Feature envy, data class, and long method code smells are detected in most of the studies.
Refactoring and bad smell detection are majorly performed automatically, i.e., with the help of tools.
Complexity, coupling, cohesion, and size metrics are the most frequently used object-oriented software metrics.
Datasets from open-source are majorly used in selected studies. ArgoUML, Apache Xerces, Apache Ant, Gantt Project, and JHotDraw are the top 5 most used datasets.
Large datasets, mostly written in Java programming language, were preferred for research work.
A vast number of studies made use of tools- SourceMeter, JDeodrant, and Metrics for their research purpose.
7. Future Directions
Code smells, refactoring techniques and software metrics share a relationship which when further analyzed can help the developers to improve software quality. The current work might help the readers in exploring the three fields from a broader perspective. After analyzing various studies and on drawing conclusions, some of the research work that can be done in this field is given as follows:
It is observed that most of the case studies or projects selected in conducting research in the field of refactoring and bad smells are Java-based. Therefore, a detailed analysis can be conducted to generalize the results for all object-oriented language-based projects including C, C++, C#, etc.
It is also observed that every class of the software contains numerous numbers of bad smells, which further increases the need for the application of different types of refactoring techniques. As a future direction, research can be conducted on prioritization of classes and identification of the optimum refactoring sequence in order to reduce the efforts of maintenance phase.
There are only a few free tools available for code detection and application of refactoring techniques. Therefore, in future, a tool can be proposed that will benefit the task while simultaneously help in enhancing the software quality.
A systematic review can be conducted to analyze the impact of refactoring on different software attributes such as internal and external quality features.
An in-depth study can be conducted on the different types of code smells identified till date, along with their respective refactoring techniques.
A detailed analysis can be conducted to explore the opportunities of search based refactoring which is an optimization problem in which the best sequence for refactoring is found using a searching algorithm.

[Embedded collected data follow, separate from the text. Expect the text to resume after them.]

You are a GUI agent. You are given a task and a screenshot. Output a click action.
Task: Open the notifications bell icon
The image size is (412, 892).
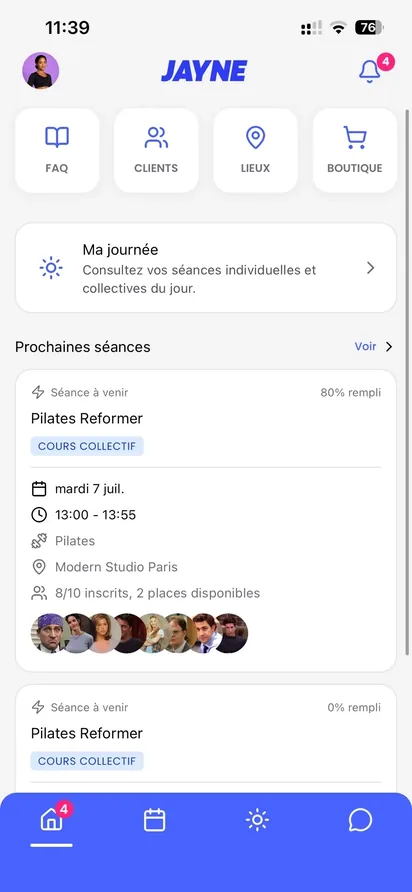click(370, 71)
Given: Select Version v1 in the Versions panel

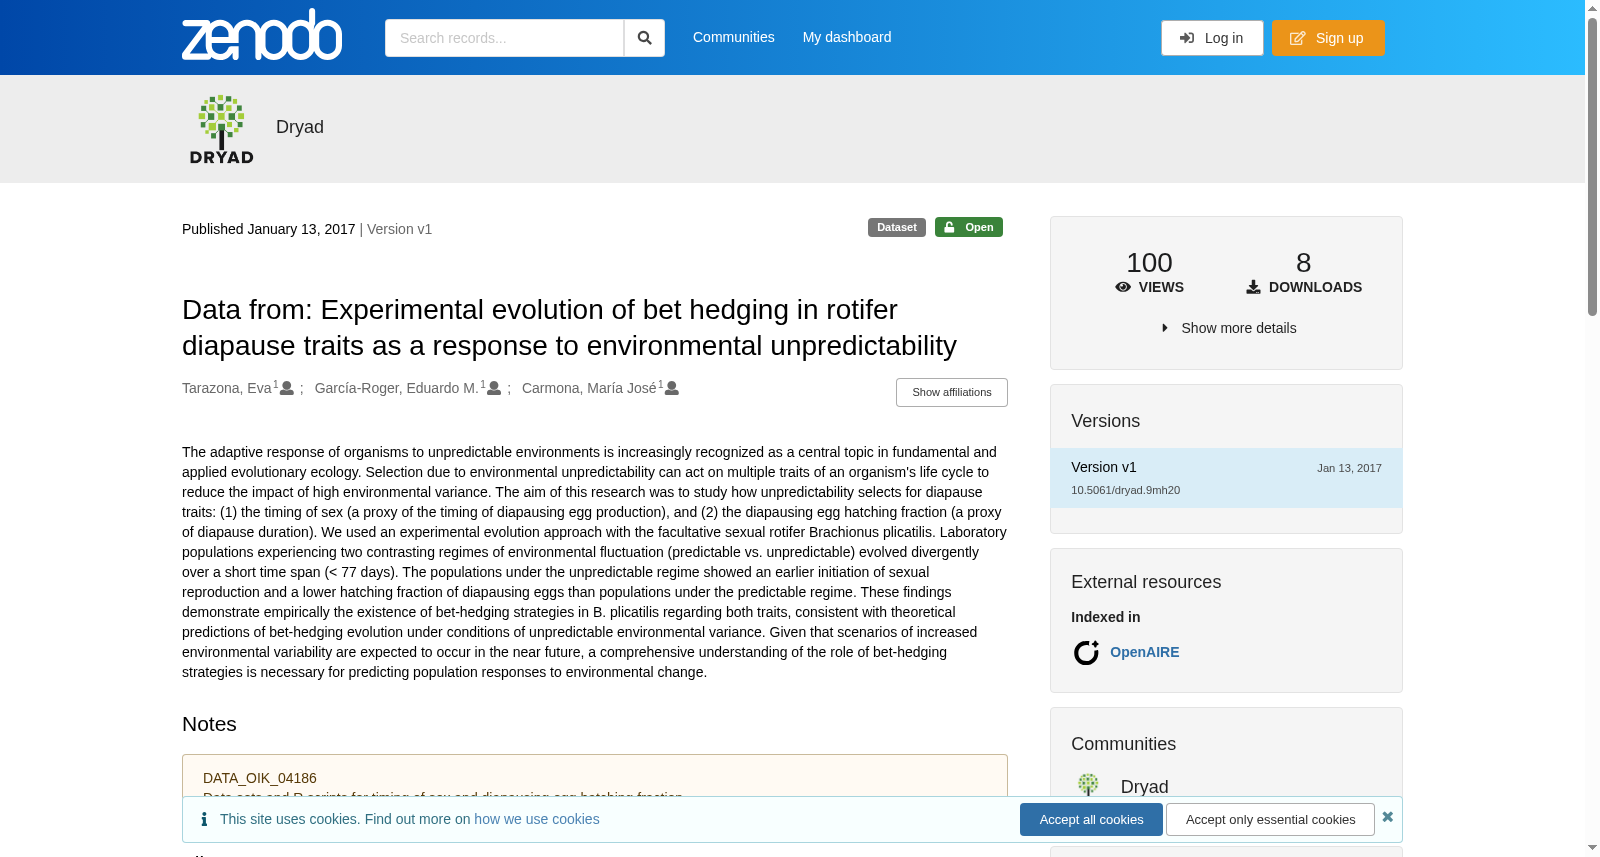Looking at the screenshot, I should pyautogui.click(x=1226, y=478).
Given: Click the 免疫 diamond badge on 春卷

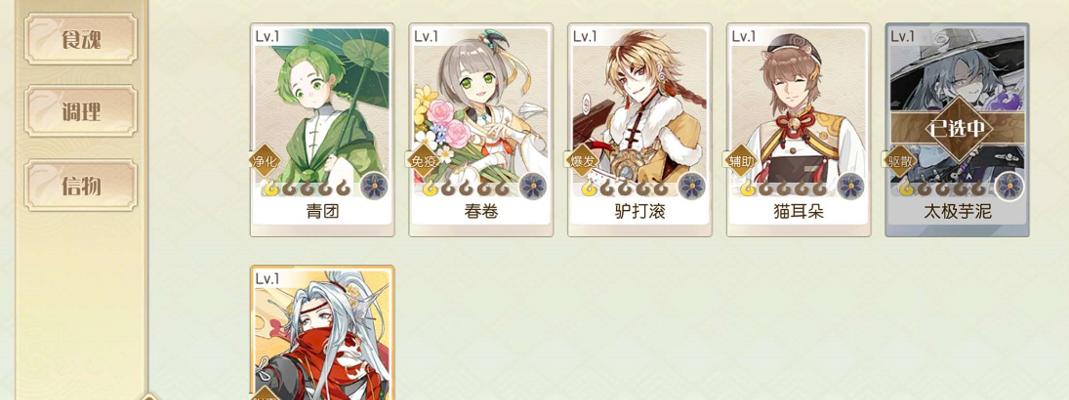Looking at the screenshot, I should [423, 161].
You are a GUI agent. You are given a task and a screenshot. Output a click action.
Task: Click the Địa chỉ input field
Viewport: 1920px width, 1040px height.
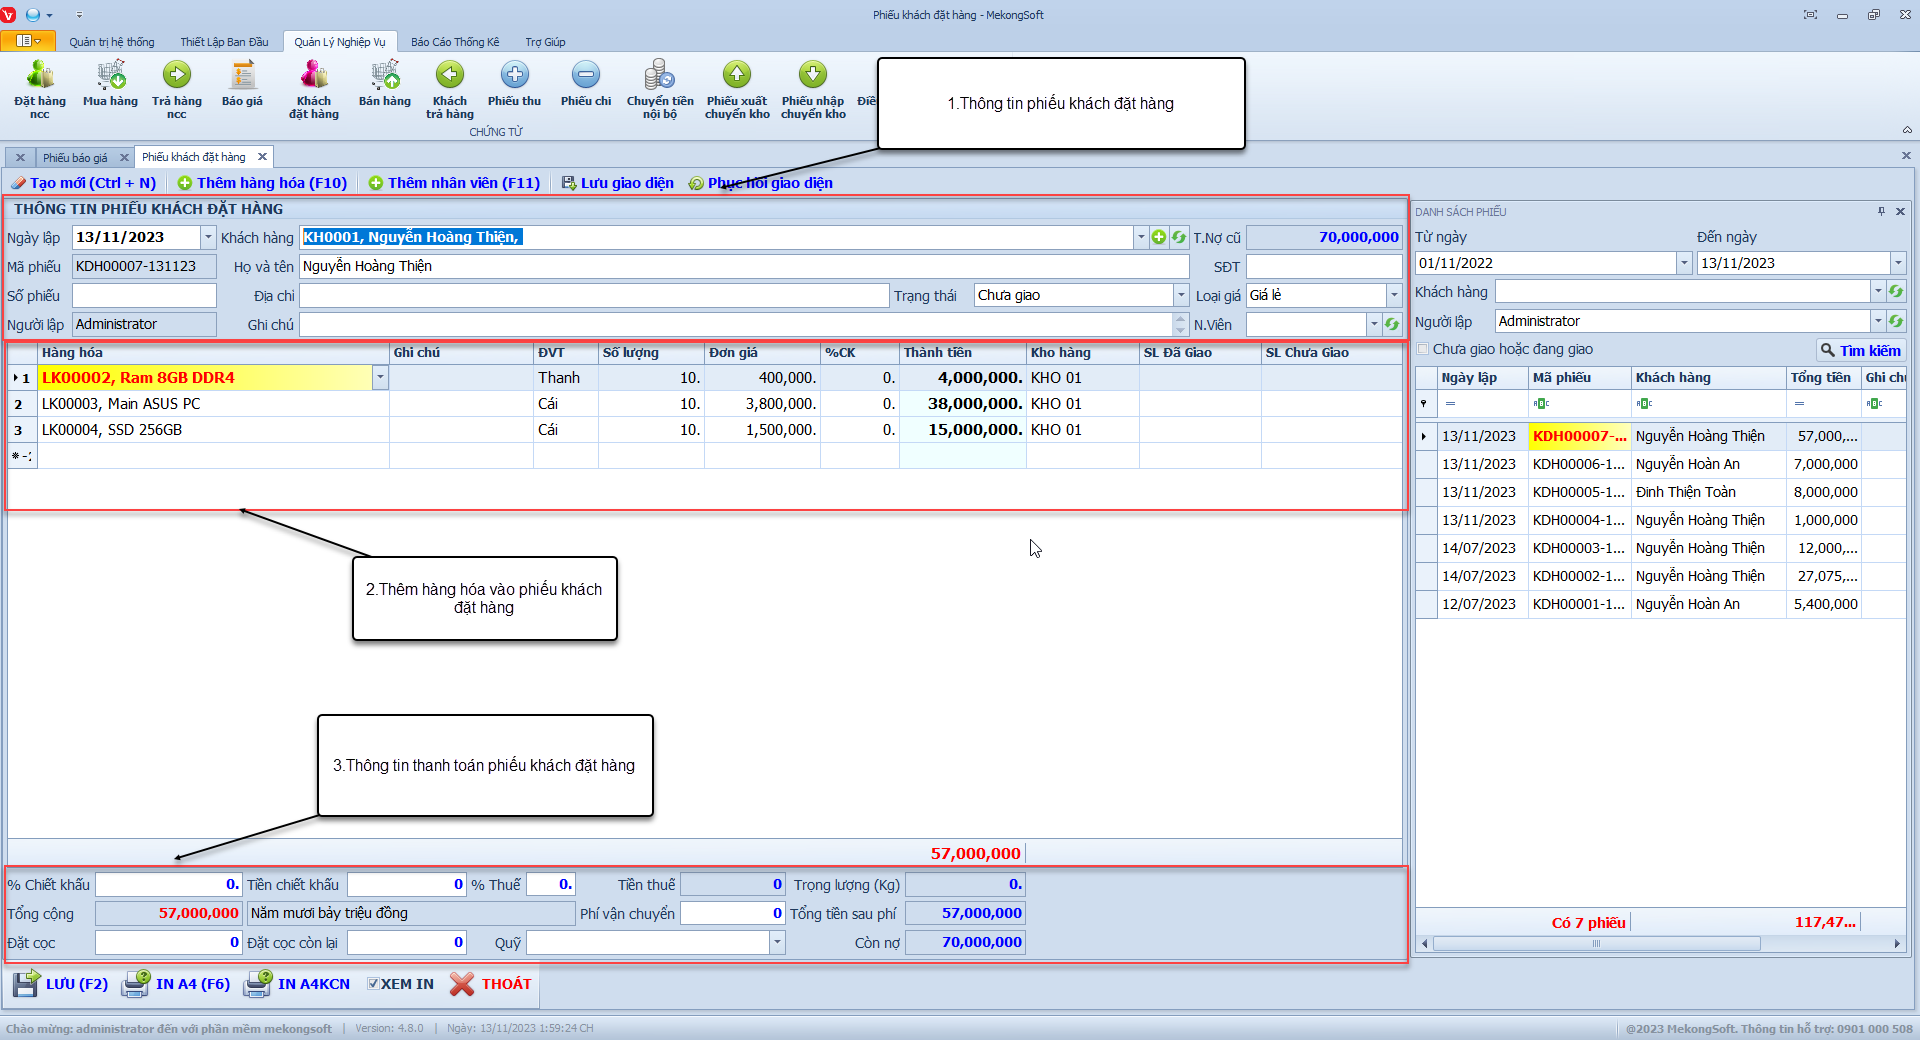pyautogui.click(x=594, y=296)
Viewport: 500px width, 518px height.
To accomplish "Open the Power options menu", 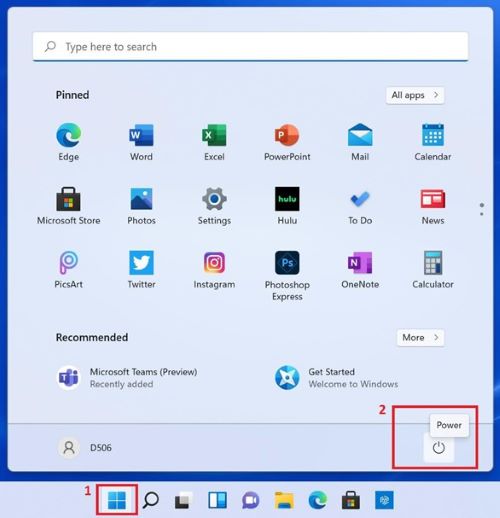I will [x=439, y=448].
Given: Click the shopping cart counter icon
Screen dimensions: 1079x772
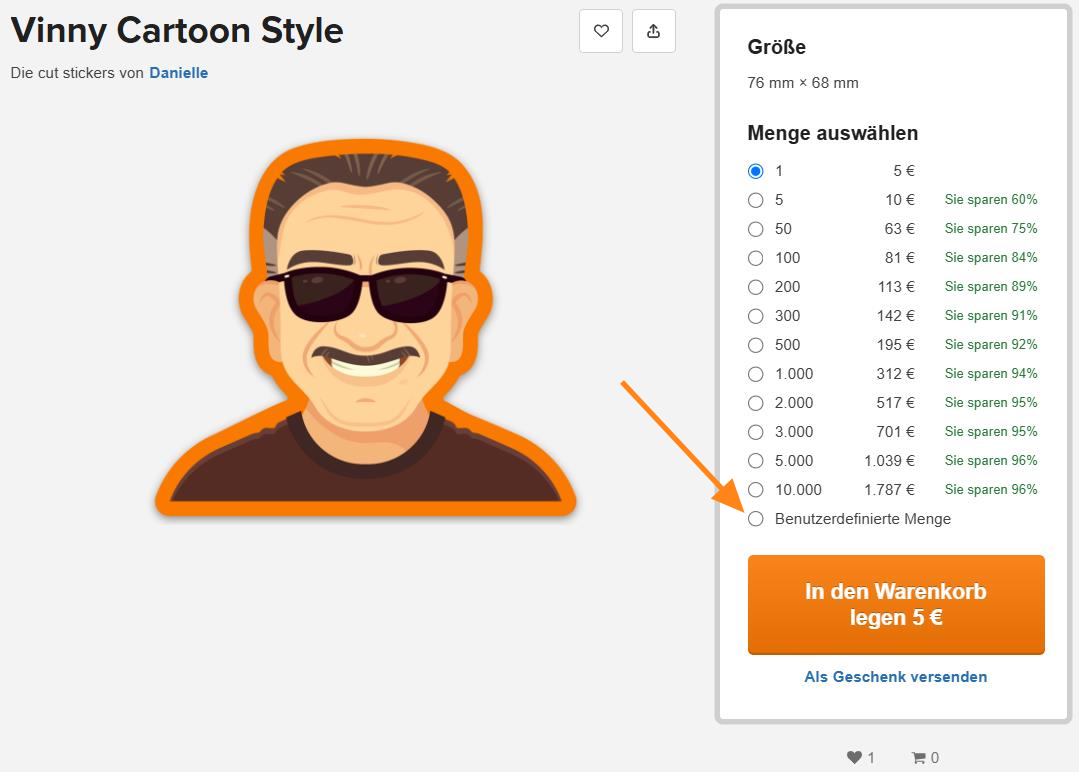Looking at the screenshot, I should (x=918, y=758).
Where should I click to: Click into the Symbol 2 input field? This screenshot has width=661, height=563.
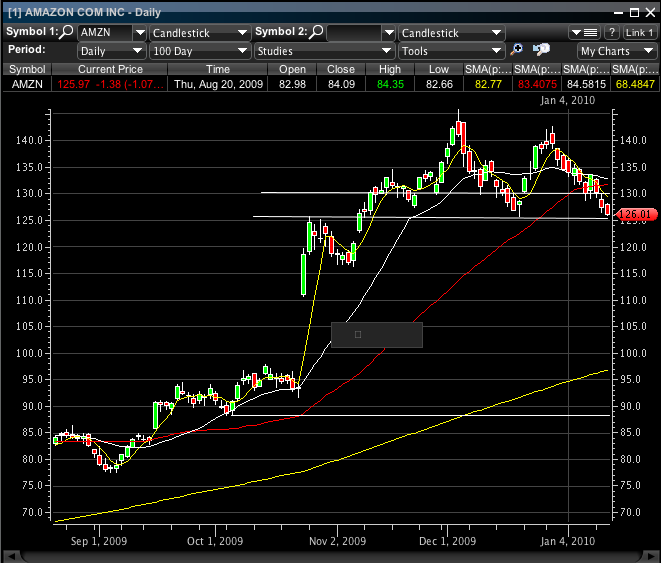coord(354,33)
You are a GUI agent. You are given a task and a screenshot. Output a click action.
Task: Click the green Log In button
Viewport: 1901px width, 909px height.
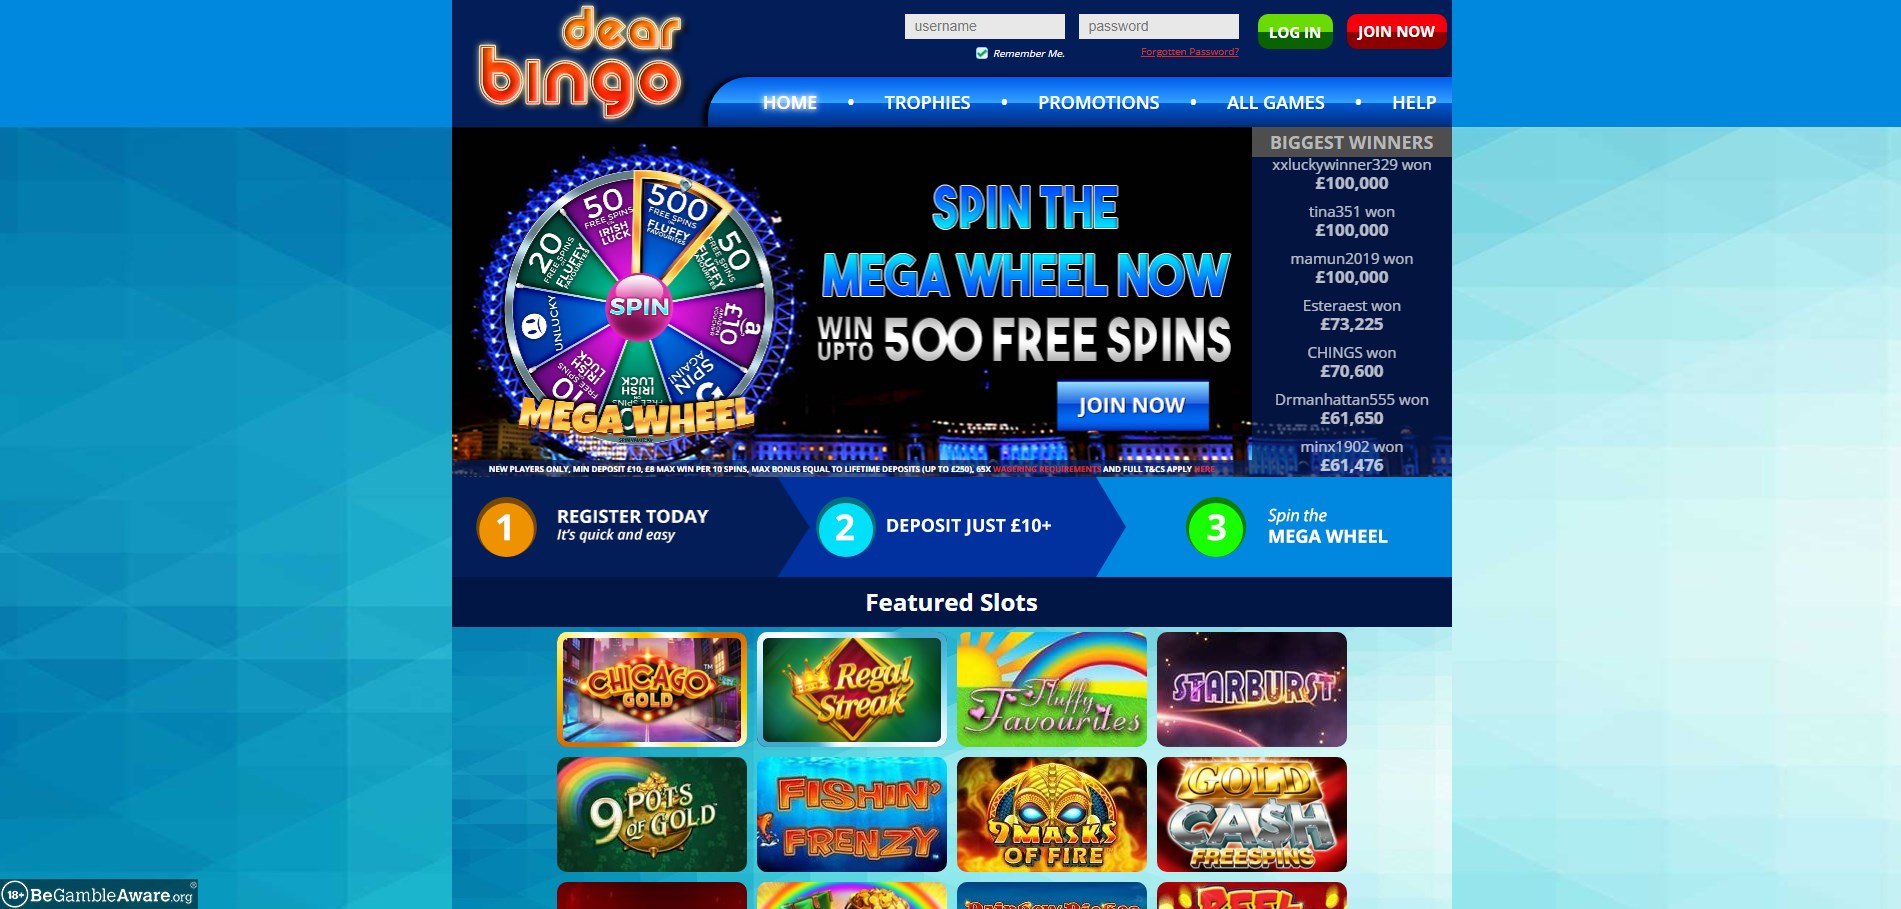(x=1295, y=32)
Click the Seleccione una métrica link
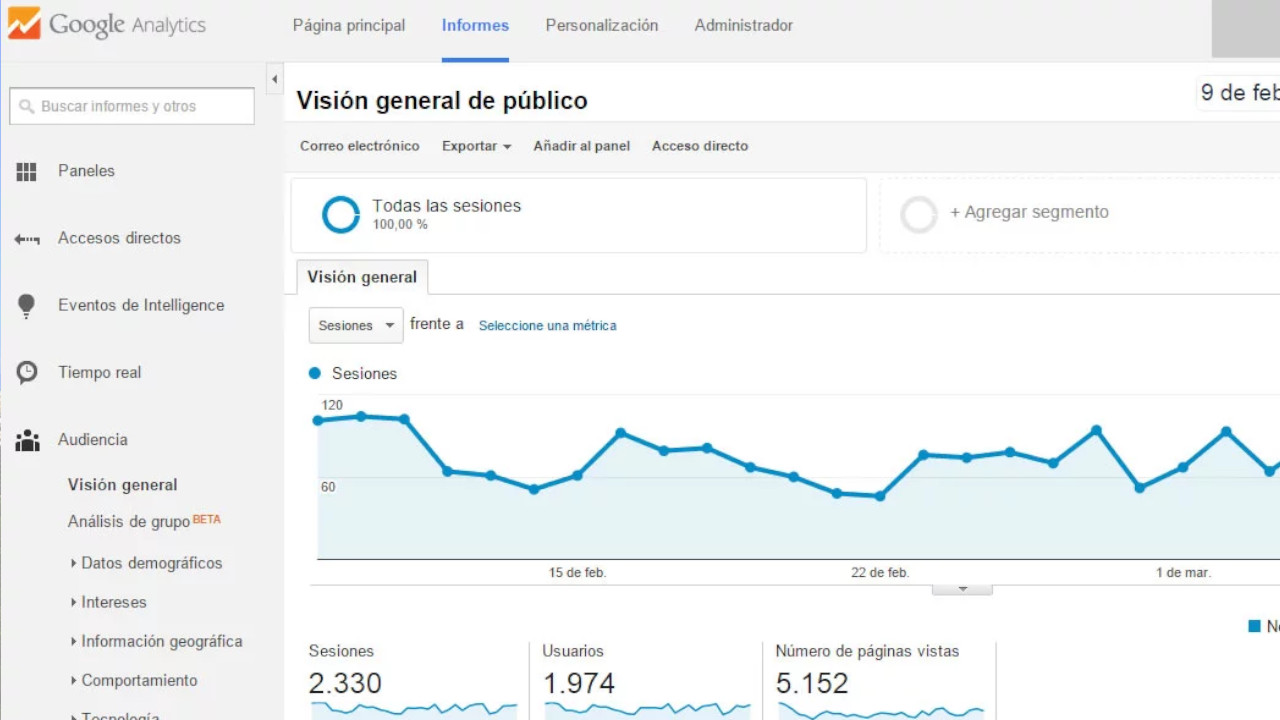 click(x=547, y=325)
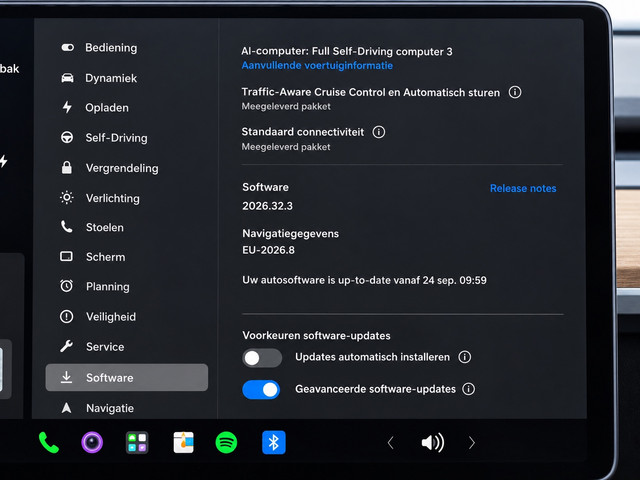Open the all apps grid icon

click(x=137, y=442)
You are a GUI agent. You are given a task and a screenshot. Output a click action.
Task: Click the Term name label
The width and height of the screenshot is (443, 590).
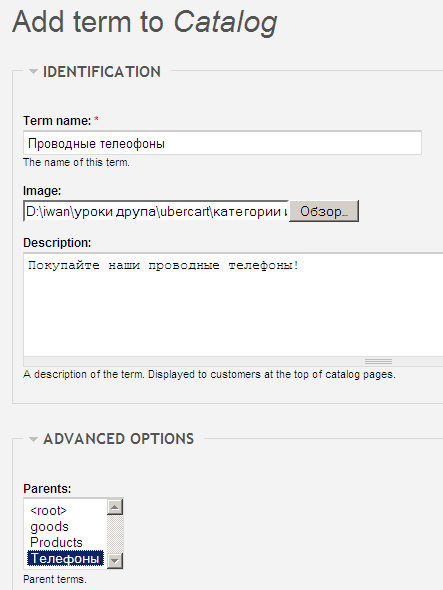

A further investigation can be done to analyze the relationship between refactoring and frequently used object-oriented software metrics, namely complexity, coupling, cohesion, and size metrics, in this research domain. Studies can also be analyzed on the basis of external quality attributes such as reliability, efficiency, usability, etc.
A study can be conducted to investigate the impact of refactoring on development time and ease of locating errors in the source code.
Effects of code refactoring techniques on development of agile software and improvement of database quality can also be explored in the coming future.
Code refactoring has become as essential discipline of software development. A further investigation can be done to explore the opportunities of refactoring on user interface, detection and correction of anti-patterns, etc.
A study can be conducted for prediction of code smells using various machine learning methods. The impact of software metrics on code smell prediction can also be analyzed.
Further, prediction rules based on object oriented software metrics to detect code smells can also be generated using machine learning classifiers.
In the near future, empirical studies can be conducted to explore the opportunities of various other fields such as web application refactoring, big data refactoring, cloud refactoring, spreadsheet refactoring, etc.